COVID-19

ALLERGIC REACTIONS TO PFIZER-BIONTECH VACCINE

Today’s media seems to have difficulty reporting the good news that comes from developments in the COVID-19 pandemic. Such is the case with the first dose of Pfizer- BioNtech vaccine. It seems from my perspective, they couldn’t wait to tell the public about serious allergic reactions that occurred soon after patients received the shot. Reports of anaphylaxis appeared in the news within hours of the roll-out of the vaccine. Why would they do that? Americans needed some good news.

Just how bad were these reactions? How frequently did they occur? Were there any fatalities? The answers to these and other questions never came. If they did, I missed them.

But there is good news. A very thorough article in JAMA (Journal of the American Medical Association) reports on data compiled by the Vaccine Adverse Event Reporting System (VAERS), the national system for reporting adverse events from immunizations. What I learned from this article was that during a 10-day period in December, beginning just 3 days after the Pfizer vaccine received Emergency Use Authorization (EUA) by the FDA, there were only 21 adverse events reported. That means that out of 1,893,630 first doses, only 21people had a severe reaction. That amounts to .0011% of the total. That’s pretty insignificant. But you say “any severe reaction is one too many!” Maybe so, but until now science has not developed the perfect drug, the perfect vaccine—one that is completely free of side effects. It’s virtually impossible.

A detailed look at the reactions by severity, treatment, and outcome tells us the following:

  1. Of the 21 patients, 4 needed hospitalization (3 in ICU)
  2. 17 patents were treated in the ER and released
  3. 20 patients were known to have been discharged to home or recovered at time of report
  4. NO DEATHS from Anaphylaxis, or other cause, occurred
  5. 17 of the 21 had a documented history of a previous allergic reaction to drugs, vaccines, or food
  6. 7 had experienced an anaphylactic reaction in the past

Symptoms seen in the four patients with severe reactions were generalized hives, wheezing, difficulty breathing, nausea, and a diffuse red rash.

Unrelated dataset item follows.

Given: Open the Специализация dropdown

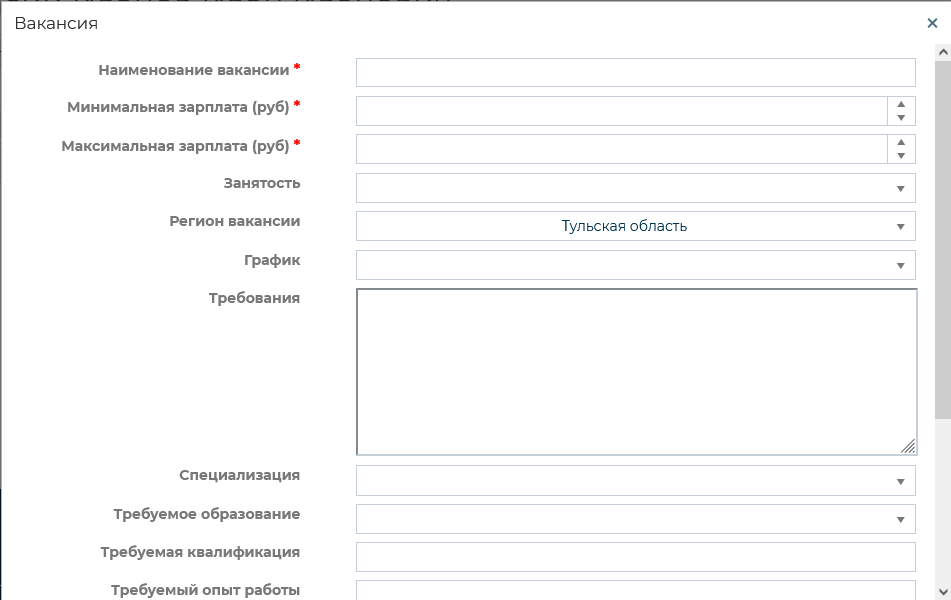Looking at the screenshot, I should (635, 481).
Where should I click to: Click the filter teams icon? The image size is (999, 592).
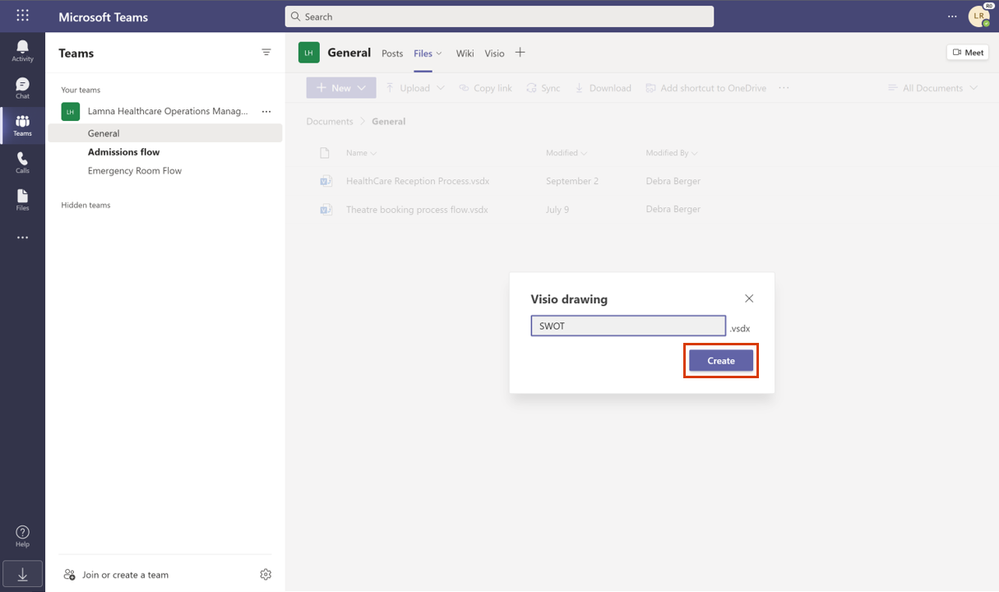266,52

The most common adverse reactions were diffuse red rash, hives, and swollen lips, tongue, or throat.

The oldest patient was 60. The youngest was 27. There were only 5 patients over age 40 years.

Patients who had experienced anaphylaxis previously probably should NOT have received the vaccine.

During the same 10-day period, VAERS reported only 83 cases of reactions that were not considered anaphylactic—symptomatic but not life-threatening, ie. itching, rash, scratchy throat, mild respiratory symptoms.

Dr. G’s Opinion: Pfizer’s vaccine is SAFE. Media reports placed undue emphasis on the extremely rare adverse occurrences and ignored the many benefits that could bring an end to the pandemic. A large number of Americans are skeptics and need encouragement and reassurance to come to that realization. This information will surely help.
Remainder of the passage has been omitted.